I am writing this on my phone with no idea if I will even post this. I am also texting tonight with my ex-wife about our daughter and her current teenage attitude issues. As I do I'm reminiscing about my own teenage years and how I felt during that time. How sure I was that every person hated me, or didn't know the true me.  So much anger and sadness filled me, I don't think could have seen the forest for the trees if I even tried.

I have heard of the frailty of the human condition and always thought it referred to our physical bodies and while I'm sure it does, maybe our psyches are our true points of fragility. Our wounded ego and id suffer for much longer than our flesh and bone injuries. 

I am remembering a particular slight that hurt my mushy ego when I was about 17, but I will write the events of the evening in reverse order. We had been drinking, Dan, myself and some girls, though I can't be sure which group of girls it was.  We were downtown and I needed to pee, but I couldn't find a restroom so I peed between two cars while my friends were a short distance off. As I urinated a flashlight beam found me and I quickly covered up. A voice bellowed out "what are you up to there? " I replied shakily "nothing". I can see the look on the security guard's face even now, he smirked (in a way that said 'here comes a penis joke') looked to the girls and said "yeah that's what it looked like to me too".
Now I can feel that wound even now, it seems minor and I shouldn't remember it so clearly, but here is why it is silly. We had driven there drunk, a highly dangerous activity that I didn't have the sense to understand back then, we really didn't understand that drinking itself was dangerous.

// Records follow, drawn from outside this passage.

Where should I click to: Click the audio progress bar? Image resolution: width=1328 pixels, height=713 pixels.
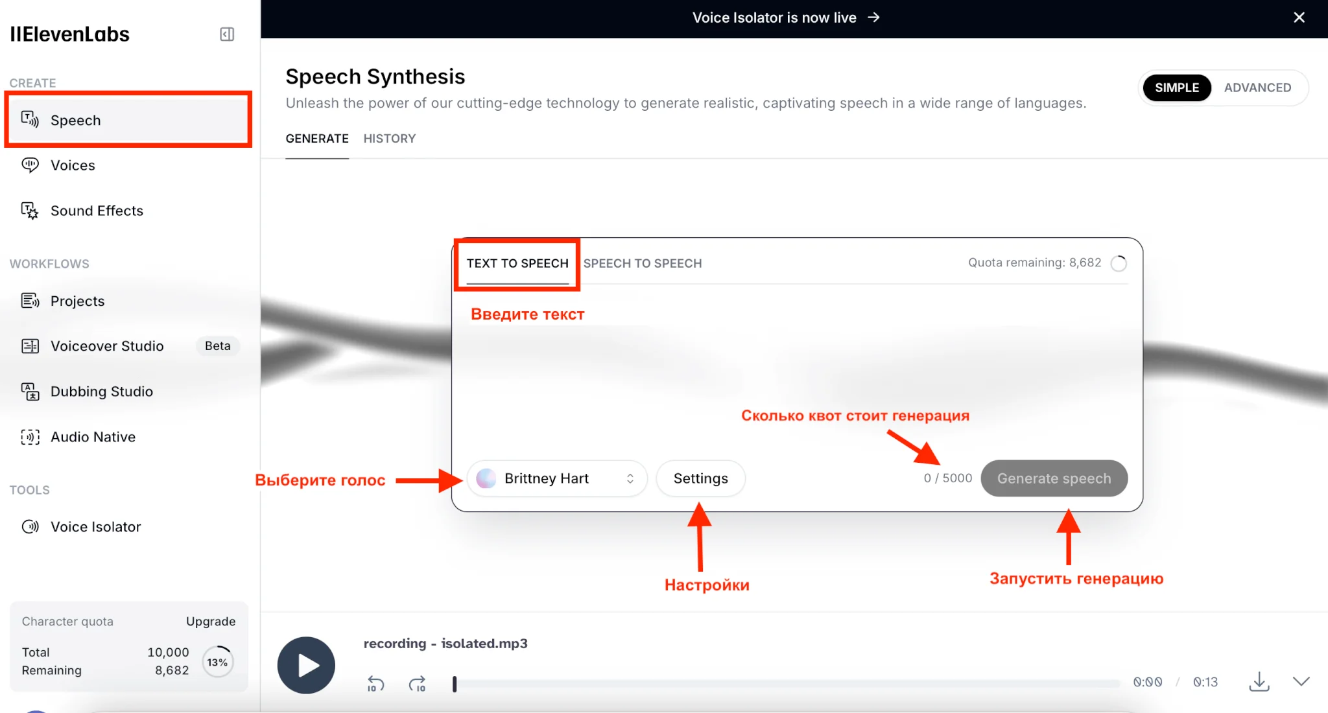click(x=787, y=683)
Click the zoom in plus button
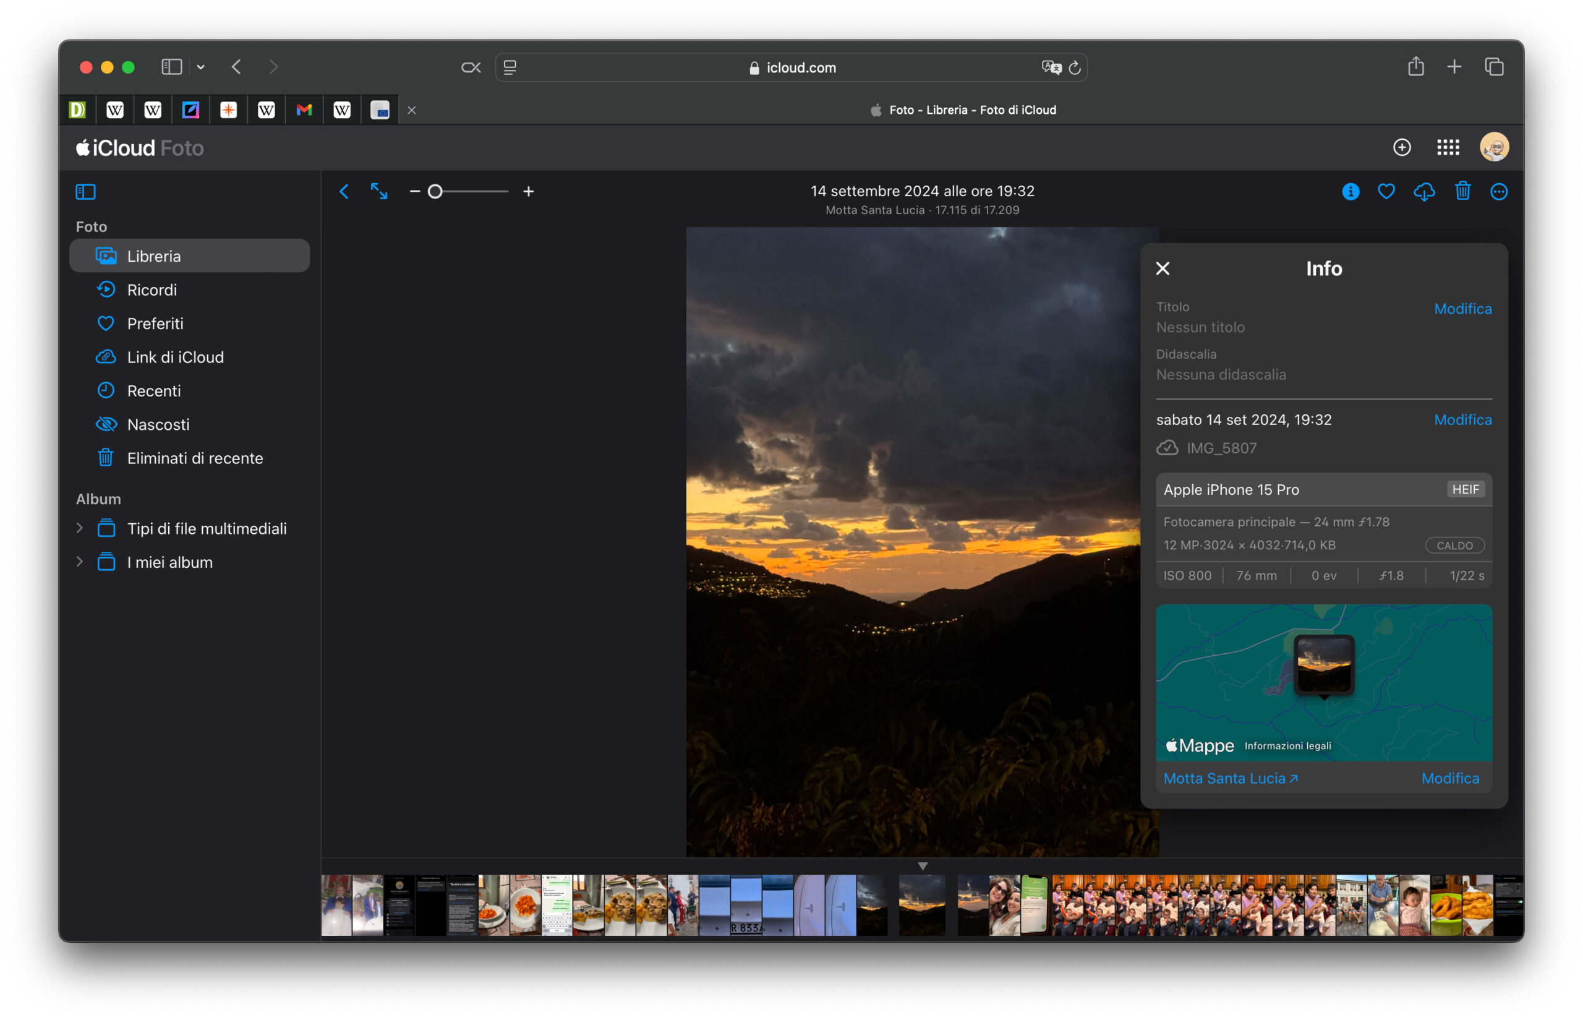Image resolution: width=1583 pixels, height=1020 pixels. [528, 191]
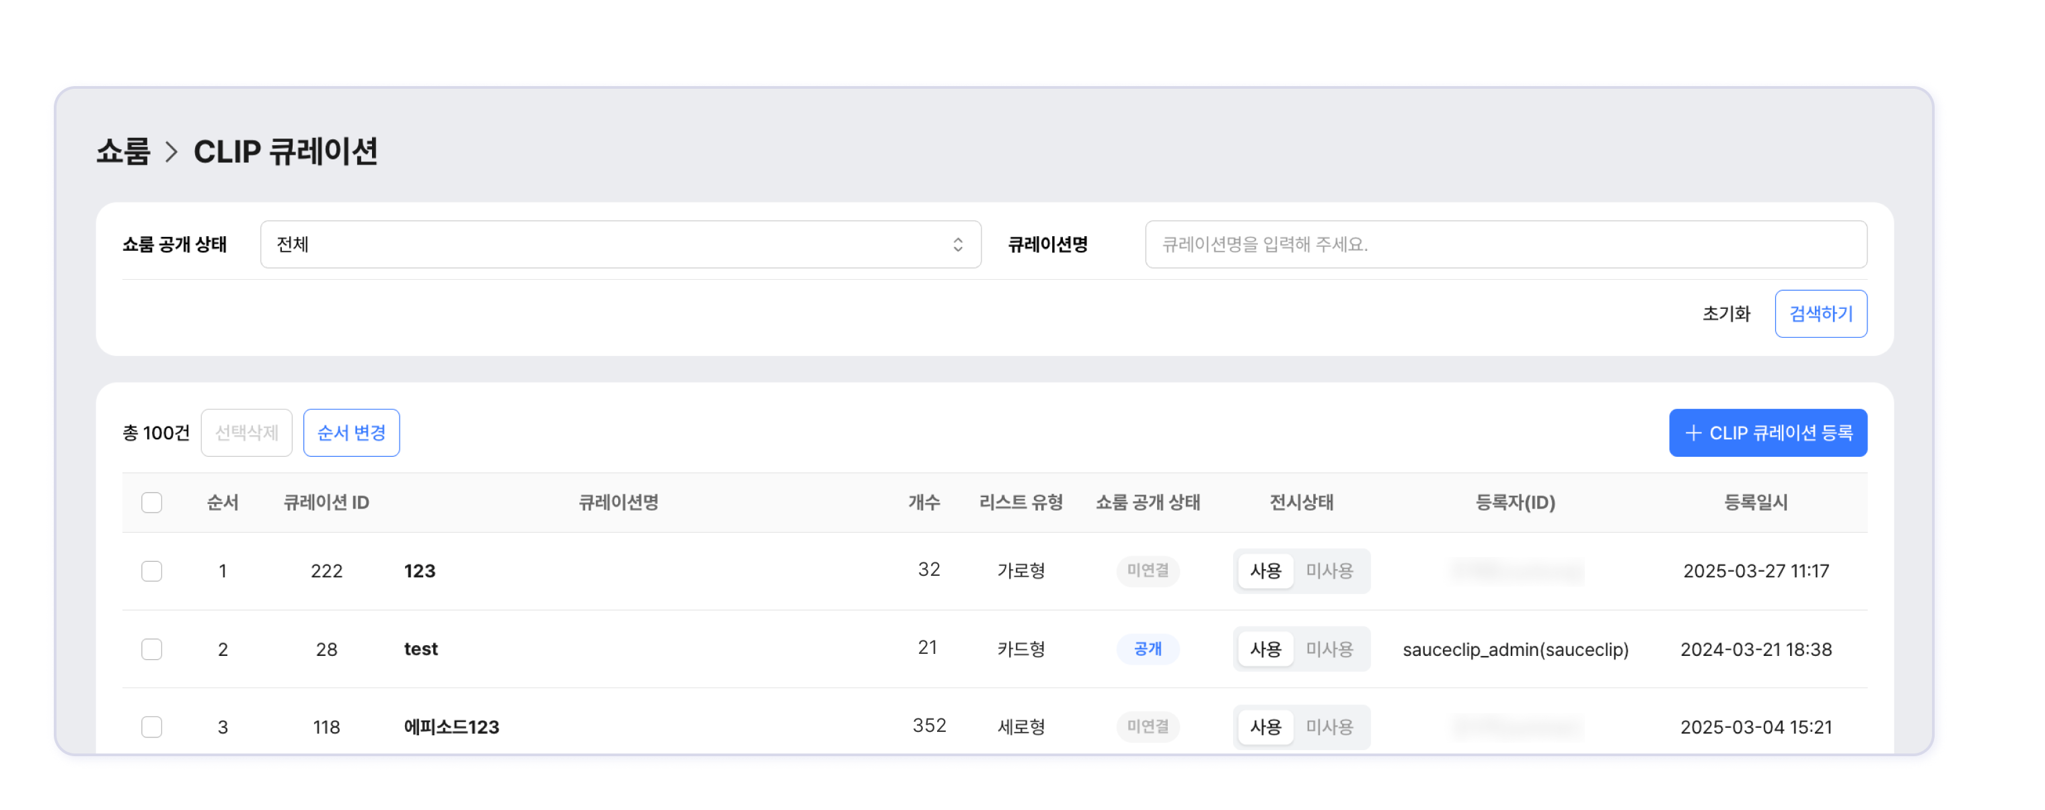Switch 에피소드123 row to 미사용
The image size is (2045, 810).
(x=1329, y=727)
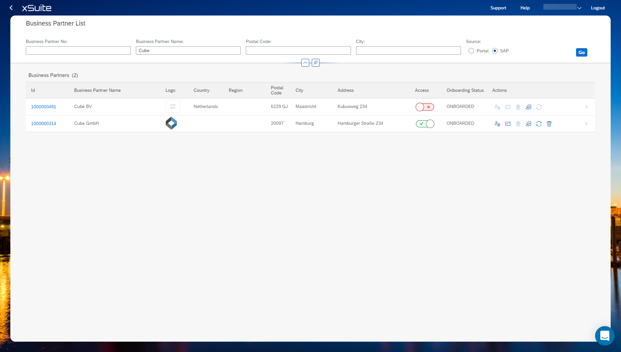Viewport: 621px width, 352px height.
Task: Collapse the filter header section
Action: coord(305,63)
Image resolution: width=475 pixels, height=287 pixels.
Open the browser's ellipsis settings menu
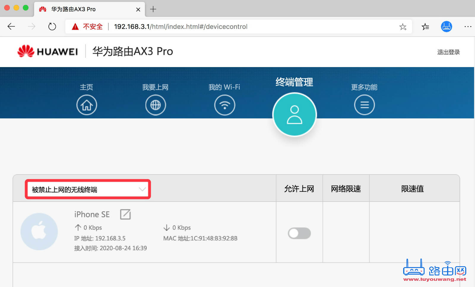pyautogui.click(x=467, y=26)
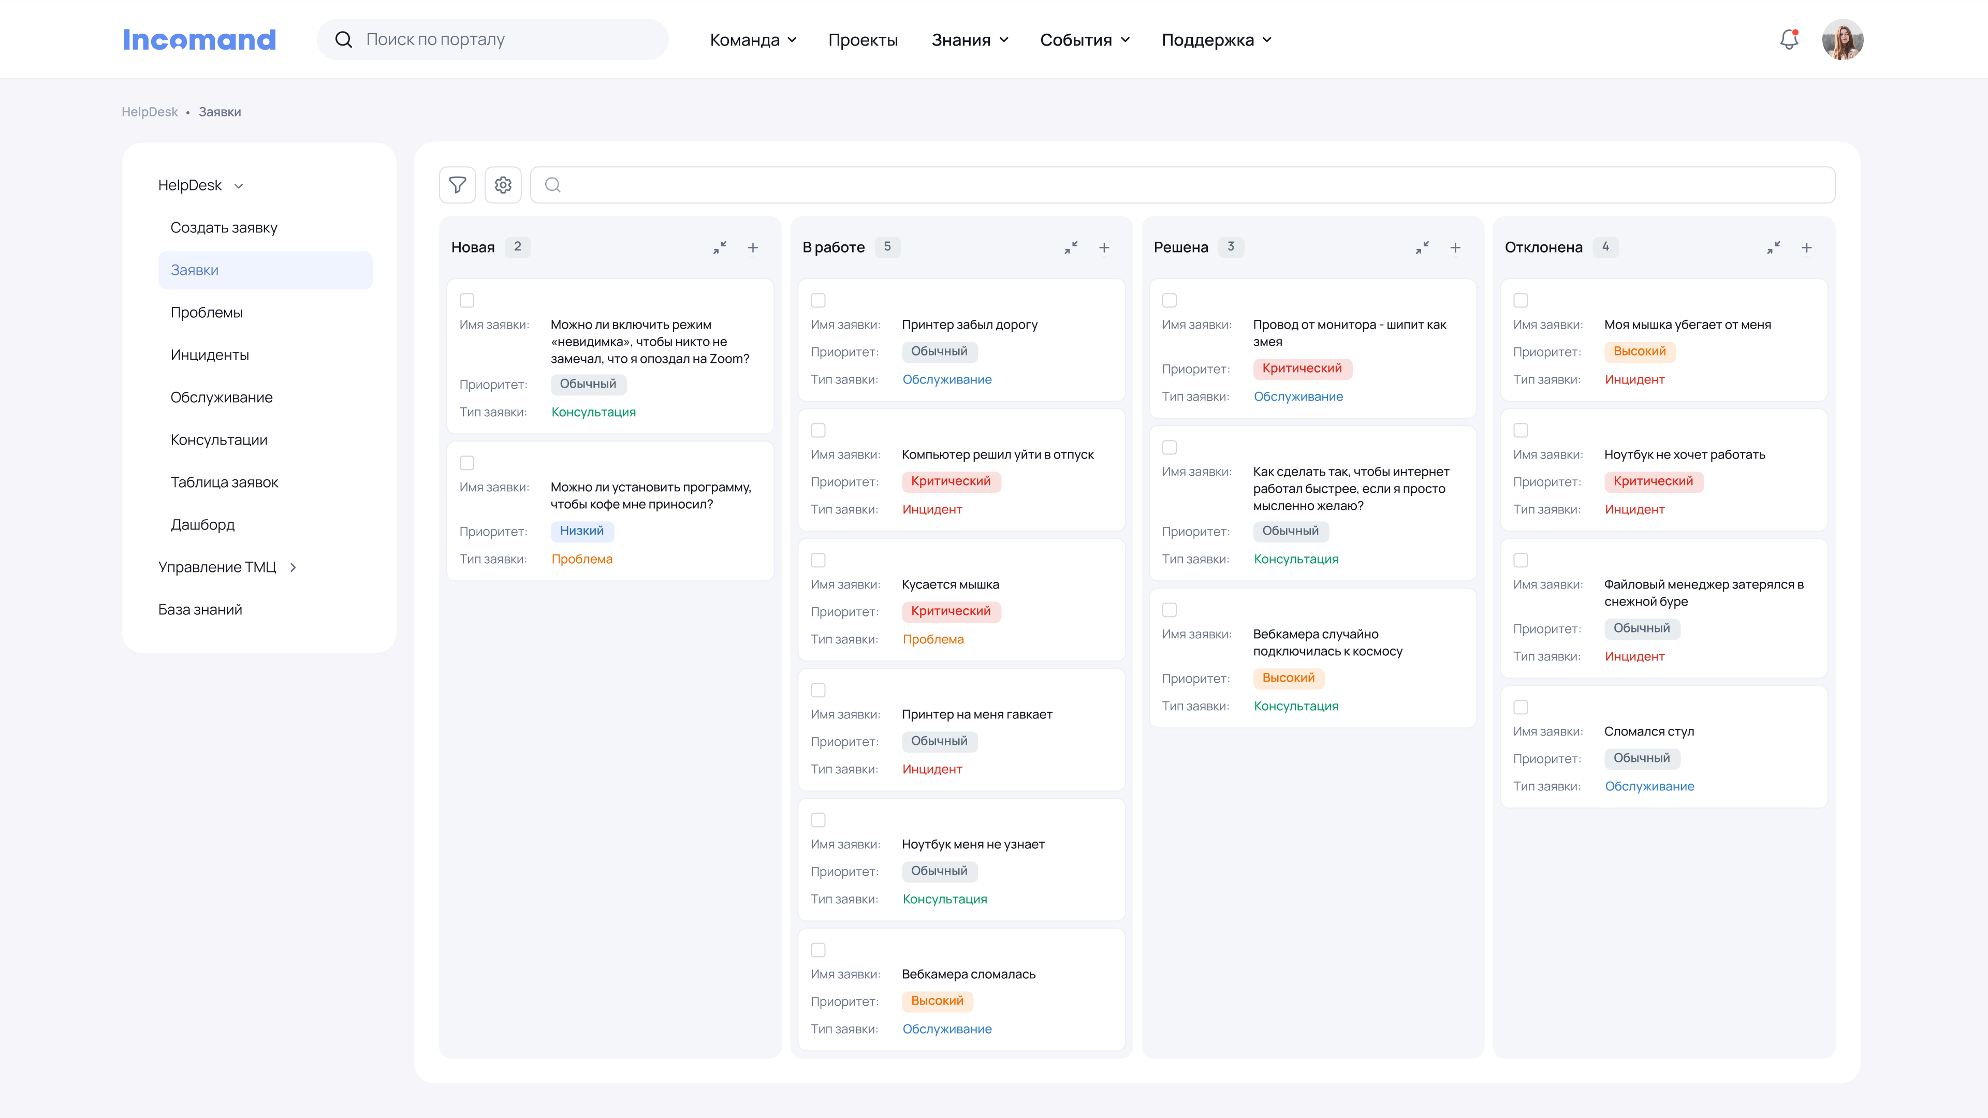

However before that we had been in the parking lot of the ice rink. I sat on the hood of my Mustang and drank, at some point Dan decided to drive the car with me on it and I unwisely stood up. All was going well until Dan turned the vehicle going 25 mph. Anyone who understands physics knows that the vehicle turned, but my body continued in motion in the same direction it had been traveling. I somehow did a tuck and roll and slid to a stop on the asphalt using my shoulder, butt and hands as brakes. You see I can't remember the pain of the road rash at all, but that guard, I can't forget.  I could have died that night, but I focus on a poorly made penis joke that didn't even really make sense.

I was reminded on a couple of occasions how focused we become on those types of wounds and how they consume us. Years ago shortly after my ex-wife and I married, she was describing to me the Grandmother she hated. I prodded a bit, asking what was so wrong about her, was she cruel? Did she not love Amber? Did she say something horrible or racist?  "No, none of that" Amber said "she wouldn't peel my orange".  I laughed, years of anger and hatred, because of an orange peel? Yes, that minor affront had seemed so large at the time that she has forgotten everything her Grandmother had done that was sweet and loving.

In highschool I was so sure everyone hated me that when I first got Facebook, I couldn't understand how these people were sending me friend requests.  How dare they after all these years attempt to act like nothing had happened? Probably because as they saw it then and I see it now they never actually acted unkind to me.

So, I remember how I felt back then, I was overwhelmed with the pain of a thousand scratches, scrapes and bruises to my ego.  I focused so deeply on those minor injuries, but I left them open and they festered. Until I looked through the corrective lenses of time and distance and saw them for what they were and finally allowed them to heal.

My daughter is going through that period in her life where she can only see the bruised ego. A time that has her so focused on her own personal perceived injuries, she doesn't appear to notice that she is wounding her mother with words and looks in defense of something that has not occurred.  I know they love one another, but right now neither can see it in the other's heart.  I wish I could be with them to referee, but being here on the road doesn't make it possible,  it is less like being a referee and more like playing telephone where I must relay the messages as best I can between them without ever letting the other one know what I'm doing to help them.  I realize that is a horrible ending to all this, but I'm not sure what else I can say.